▶ [Exercise]: Copy every line of the records that includes the word "count".

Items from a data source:
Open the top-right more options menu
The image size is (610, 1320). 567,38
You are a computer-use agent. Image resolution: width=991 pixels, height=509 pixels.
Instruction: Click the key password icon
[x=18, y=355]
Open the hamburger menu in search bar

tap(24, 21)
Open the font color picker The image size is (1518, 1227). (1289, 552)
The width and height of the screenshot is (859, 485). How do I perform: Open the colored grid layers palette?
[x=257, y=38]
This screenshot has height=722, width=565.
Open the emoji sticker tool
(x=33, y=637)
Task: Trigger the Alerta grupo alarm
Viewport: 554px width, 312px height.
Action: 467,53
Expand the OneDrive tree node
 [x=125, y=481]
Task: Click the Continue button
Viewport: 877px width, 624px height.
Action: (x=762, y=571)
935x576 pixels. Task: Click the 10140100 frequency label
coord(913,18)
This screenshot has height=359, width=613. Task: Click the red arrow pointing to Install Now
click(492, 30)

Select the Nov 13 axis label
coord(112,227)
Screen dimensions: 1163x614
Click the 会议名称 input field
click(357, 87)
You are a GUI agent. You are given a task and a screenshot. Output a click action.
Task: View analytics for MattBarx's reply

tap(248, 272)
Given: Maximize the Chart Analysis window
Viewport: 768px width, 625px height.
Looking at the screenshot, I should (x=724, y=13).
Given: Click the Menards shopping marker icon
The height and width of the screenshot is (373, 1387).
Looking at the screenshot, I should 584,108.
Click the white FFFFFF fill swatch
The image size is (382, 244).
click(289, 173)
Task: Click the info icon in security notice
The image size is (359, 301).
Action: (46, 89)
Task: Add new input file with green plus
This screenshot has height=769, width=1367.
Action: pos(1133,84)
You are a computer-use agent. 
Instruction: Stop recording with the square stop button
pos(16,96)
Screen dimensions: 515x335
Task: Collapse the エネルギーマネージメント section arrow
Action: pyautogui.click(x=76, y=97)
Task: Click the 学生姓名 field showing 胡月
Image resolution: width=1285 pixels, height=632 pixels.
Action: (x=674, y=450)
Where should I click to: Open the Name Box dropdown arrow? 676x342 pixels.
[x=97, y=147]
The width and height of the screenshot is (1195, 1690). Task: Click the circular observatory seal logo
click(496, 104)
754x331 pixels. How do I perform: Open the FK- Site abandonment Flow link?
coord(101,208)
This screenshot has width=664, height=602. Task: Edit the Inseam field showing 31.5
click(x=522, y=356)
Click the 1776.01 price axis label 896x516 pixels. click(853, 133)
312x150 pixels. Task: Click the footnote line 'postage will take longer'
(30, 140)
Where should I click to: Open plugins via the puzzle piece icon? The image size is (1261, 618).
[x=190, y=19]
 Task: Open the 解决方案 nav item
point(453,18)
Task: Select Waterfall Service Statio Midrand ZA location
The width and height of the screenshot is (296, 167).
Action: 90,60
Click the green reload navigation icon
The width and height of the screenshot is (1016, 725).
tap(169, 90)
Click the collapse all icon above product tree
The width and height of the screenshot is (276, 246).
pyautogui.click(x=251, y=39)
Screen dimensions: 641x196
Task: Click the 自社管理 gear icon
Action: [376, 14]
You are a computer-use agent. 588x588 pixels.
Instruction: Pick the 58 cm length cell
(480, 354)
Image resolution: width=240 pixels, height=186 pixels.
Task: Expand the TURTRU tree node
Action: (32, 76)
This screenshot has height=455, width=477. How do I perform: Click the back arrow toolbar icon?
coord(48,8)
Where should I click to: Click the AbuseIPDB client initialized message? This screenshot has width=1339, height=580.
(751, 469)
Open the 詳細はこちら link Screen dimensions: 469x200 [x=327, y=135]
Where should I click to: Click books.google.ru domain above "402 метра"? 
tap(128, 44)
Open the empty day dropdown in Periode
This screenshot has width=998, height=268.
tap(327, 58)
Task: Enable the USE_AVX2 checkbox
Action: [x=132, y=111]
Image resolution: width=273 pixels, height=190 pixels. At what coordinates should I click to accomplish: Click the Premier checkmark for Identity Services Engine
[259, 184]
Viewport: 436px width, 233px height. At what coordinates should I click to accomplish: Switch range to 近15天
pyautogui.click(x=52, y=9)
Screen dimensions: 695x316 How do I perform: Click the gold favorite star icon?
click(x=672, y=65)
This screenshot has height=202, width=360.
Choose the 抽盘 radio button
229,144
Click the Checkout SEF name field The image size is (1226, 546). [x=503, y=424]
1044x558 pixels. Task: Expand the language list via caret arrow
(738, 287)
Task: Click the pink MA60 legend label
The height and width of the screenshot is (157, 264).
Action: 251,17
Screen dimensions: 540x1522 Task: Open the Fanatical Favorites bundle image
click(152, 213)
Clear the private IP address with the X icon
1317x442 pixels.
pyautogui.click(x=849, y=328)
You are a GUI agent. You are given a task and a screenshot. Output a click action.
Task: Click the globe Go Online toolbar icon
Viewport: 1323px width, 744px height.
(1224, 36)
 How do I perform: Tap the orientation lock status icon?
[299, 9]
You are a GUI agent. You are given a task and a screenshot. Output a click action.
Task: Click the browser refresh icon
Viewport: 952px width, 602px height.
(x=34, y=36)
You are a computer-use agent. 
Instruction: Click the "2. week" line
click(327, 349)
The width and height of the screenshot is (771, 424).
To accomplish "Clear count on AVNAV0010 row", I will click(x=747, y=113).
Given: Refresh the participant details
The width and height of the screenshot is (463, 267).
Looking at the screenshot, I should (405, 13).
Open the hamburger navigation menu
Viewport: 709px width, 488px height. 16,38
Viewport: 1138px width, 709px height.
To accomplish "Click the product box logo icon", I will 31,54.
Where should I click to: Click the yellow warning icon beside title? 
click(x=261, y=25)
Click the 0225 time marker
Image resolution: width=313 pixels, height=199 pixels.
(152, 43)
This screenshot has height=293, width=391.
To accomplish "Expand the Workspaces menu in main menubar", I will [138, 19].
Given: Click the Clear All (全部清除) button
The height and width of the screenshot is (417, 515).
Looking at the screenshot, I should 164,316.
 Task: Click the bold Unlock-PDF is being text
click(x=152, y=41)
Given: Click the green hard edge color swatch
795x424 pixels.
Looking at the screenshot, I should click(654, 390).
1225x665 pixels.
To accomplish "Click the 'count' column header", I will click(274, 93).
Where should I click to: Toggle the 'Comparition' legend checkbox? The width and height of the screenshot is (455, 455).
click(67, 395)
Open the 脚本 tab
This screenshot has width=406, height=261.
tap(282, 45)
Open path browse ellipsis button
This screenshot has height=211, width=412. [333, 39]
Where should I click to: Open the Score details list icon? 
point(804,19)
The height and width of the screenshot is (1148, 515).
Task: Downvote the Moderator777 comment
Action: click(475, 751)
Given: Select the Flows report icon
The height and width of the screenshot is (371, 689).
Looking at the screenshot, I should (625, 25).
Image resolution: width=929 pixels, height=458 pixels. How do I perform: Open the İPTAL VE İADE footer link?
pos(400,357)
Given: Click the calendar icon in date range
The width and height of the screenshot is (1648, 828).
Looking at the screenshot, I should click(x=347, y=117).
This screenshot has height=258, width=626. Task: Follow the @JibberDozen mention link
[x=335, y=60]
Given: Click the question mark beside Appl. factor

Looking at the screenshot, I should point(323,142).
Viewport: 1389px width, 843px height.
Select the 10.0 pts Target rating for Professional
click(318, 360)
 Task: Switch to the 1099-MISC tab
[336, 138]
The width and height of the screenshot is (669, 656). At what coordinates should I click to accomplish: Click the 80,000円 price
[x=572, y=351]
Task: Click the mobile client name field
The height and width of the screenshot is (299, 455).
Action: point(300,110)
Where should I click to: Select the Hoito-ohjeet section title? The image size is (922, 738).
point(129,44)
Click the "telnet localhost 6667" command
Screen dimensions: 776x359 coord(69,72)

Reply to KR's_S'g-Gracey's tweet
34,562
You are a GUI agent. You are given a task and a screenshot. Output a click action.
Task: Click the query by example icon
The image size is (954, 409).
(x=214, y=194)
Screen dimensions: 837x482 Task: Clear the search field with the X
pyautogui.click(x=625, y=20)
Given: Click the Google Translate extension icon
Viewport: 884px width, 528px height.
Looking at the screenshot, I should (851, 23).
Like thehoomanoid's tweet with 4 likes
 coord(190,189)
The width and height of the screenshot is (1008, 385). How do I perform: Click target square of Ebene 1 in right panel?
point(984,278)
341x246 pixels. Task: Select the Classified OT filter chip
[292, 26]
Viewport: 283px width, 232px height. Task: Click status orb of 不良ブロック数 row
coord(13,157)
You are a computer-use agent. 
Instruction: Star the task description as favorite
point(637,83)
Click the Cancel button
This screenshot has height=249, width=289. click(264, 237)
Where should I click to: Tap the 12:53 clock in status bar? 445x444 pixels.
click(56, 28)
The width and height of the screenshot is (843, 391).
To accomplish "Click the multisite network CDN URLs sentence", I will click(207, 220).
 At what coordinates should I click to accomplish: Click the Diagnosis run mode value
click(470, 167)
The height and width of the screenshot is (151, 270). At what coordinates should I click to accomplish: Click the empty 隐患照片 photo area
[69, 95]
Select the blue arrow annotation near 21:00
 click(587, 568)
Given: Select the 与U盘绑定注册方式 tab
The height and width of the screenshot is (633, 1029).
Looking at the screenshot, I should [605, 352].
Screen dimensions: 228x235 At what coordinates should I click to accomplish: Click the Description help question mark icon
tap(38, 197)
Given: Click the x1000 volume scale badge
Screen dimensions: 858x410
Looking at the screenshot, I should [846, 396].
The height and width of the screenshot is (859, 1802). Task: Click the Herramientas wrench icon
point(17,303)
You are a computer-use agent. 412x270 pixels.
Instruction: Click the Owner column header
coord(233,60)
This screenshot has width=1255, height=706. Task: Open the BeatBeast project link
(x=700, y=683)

▶ [Response to this task]:
To accomplish "Clear count on AVNAV0010 row", I will click(x=747, y=113).
To accomplish "Click the 'count' column header", I will click(274, 93).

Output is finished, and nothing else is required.